I held up my hands, palms out. My fingers were trembling. My blood felt slightly electric.

“Okay, hold on. Before we get too freaked out, let’s just… look at it. I mean, maybe I’m wrong,” I said. “When I went missing, who was with Karen?”

Chogyi Jake and Aubrey glanced at each other. I couldn’t stop talking.

“I’d just said how we ought to warn Sabine, Karen said no we shouldn’t, and then I went AWOL, right?” I said. “If Carrefour is riding Karen, it might think I was running off to spill the beans. It freaks out and decides to go after Sabine right then. But that can’t be true if one of you guys was with Karen the whole time. If she has an alibi for the time when I was getting my ass kicked, then I’m wrong.

“So was she with someone when it happened?”

The silence wasn’t any longer than two or three breaths together. It seemed like hours. Aubrey cleared his throat.

“No, she wasn’t,” he said. “I think we have a problem.”

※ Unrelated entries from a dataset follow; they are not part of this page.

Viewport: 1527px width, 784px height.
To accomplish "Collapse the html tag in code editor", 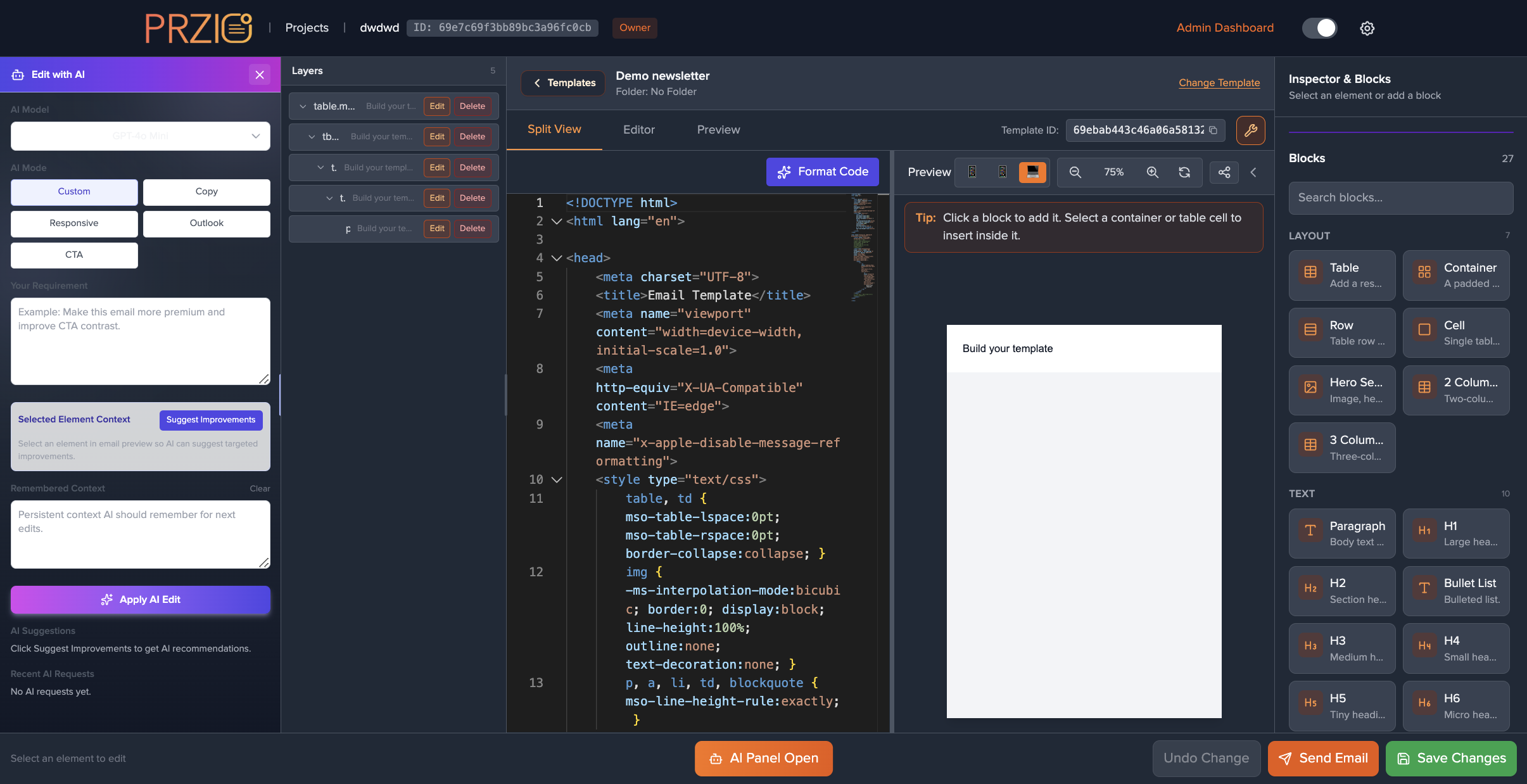I will (x=557, y=221).
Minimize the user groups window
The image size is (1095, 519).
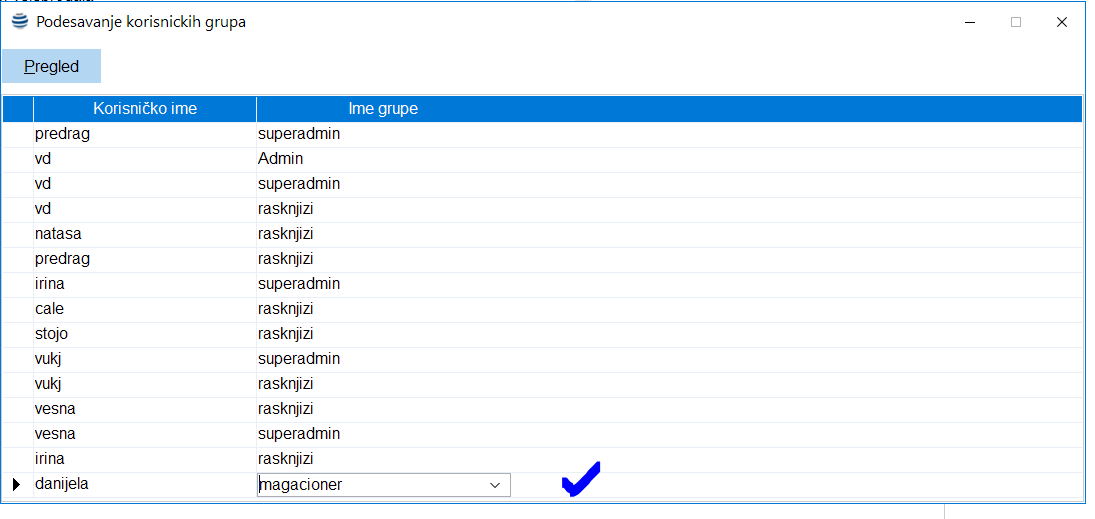pos(970,22)
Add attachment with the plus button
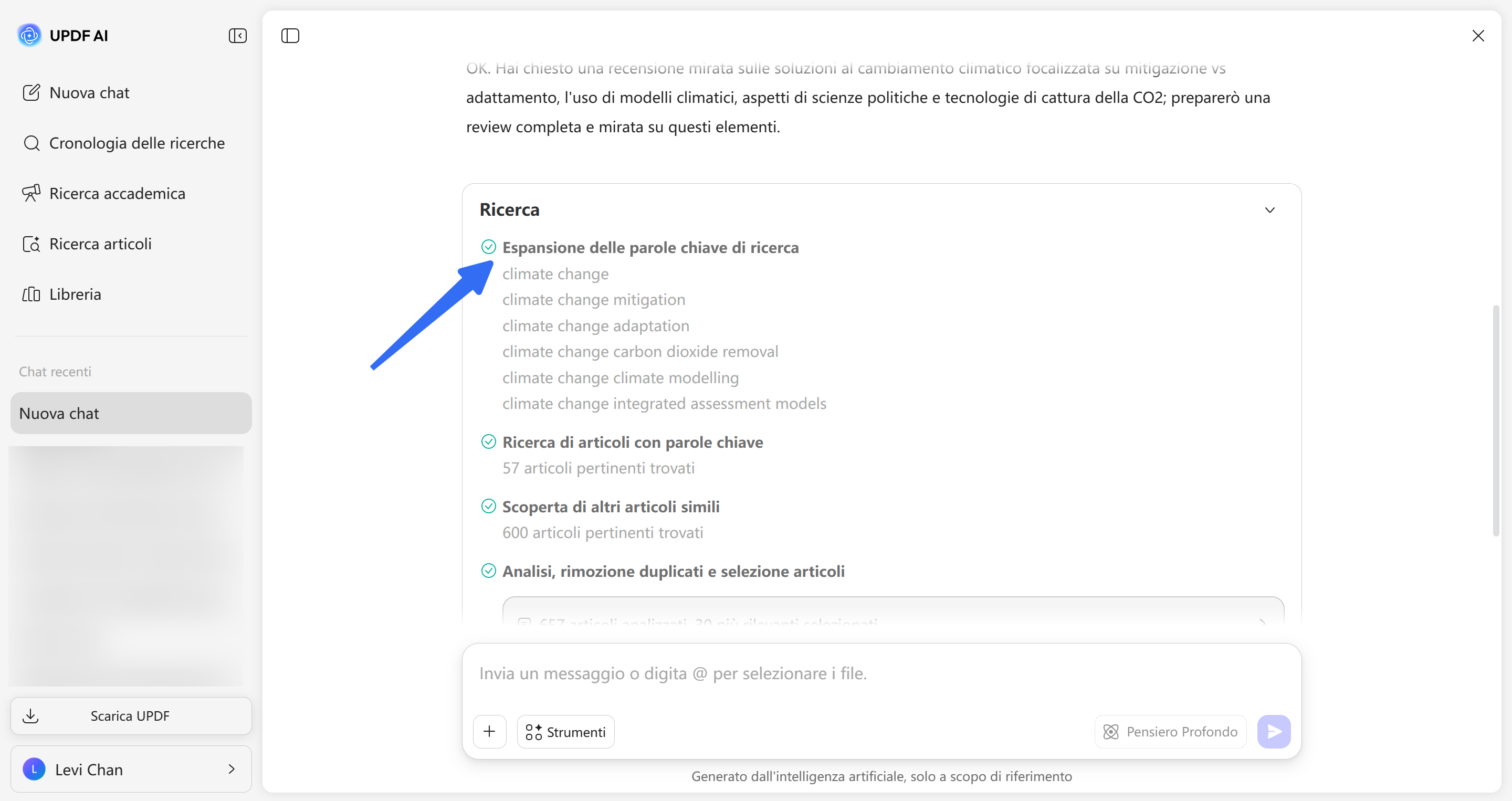The height and width of the screenshot is (801, 1512). pos(489,731)
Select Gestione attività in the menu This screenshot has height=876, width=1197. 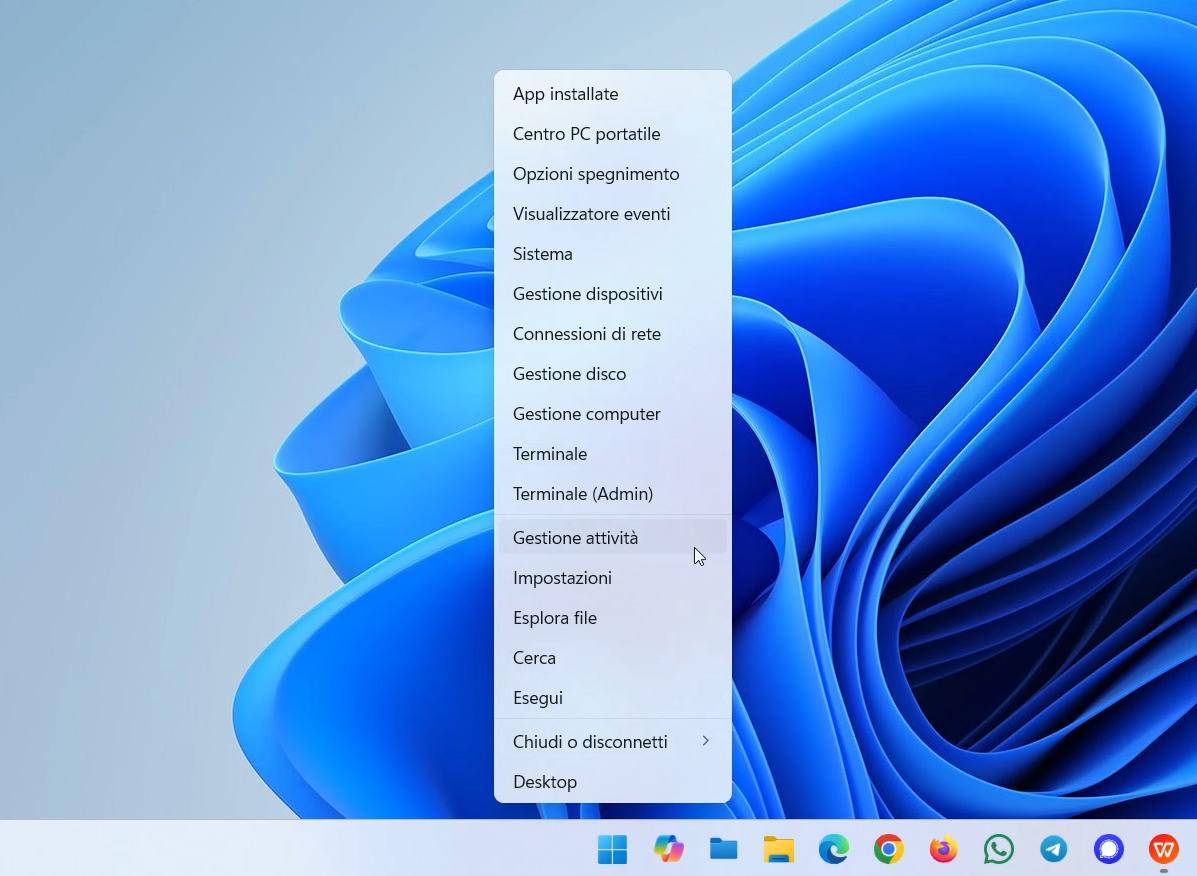tap(575, 538)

THE FIRST flight back to New Orleans left at five in the morning, but had a huge layover and didn’t get us on the ground until early evening. A later flight would actually get us there earlier. Waiting in the terminal with the Monday morning business commuters, I kept reminding myself that by not going immediately and as fast as I could, I’d actually get there sooner. Intellectually, it made perfect sense, but my guts wanted the rush of speed, the appearance of heroic action. Something.

Because I had missed the cues, because I had been pushing myself too hard and letting myself get distracted, Ex was sleeping with a serial killer that slaughtered its lovers. I wanted to take it all back, to fix it, and I wanted to do it now, dammit.

“Joseph Mfume was part of a jailbreak from the Oregon State Penitentiary two years ago,” the lawyer said from my cell phone. “The reports were that they recovered a body from a river that was identified as him, but apparently that wasn’t quite true.”

“Right. And the others?”

“Only preliminaries,” she said. “Kent and Catherine Black died in a fire eight months after Mfume was incarcerated. The insurance paid off, so the adjusters didn’t think it was particularly suspicious. But…”

“But Karen worked arson cases,” I said, remembering the detail from the original background report.

“Exactly,” the lawyer said. “Michael Davis died in a rock-climbing accident.”

“Were there any witnesses?”

“None so far, but I only got your message this morning. There’s still a great deal of work we can do.”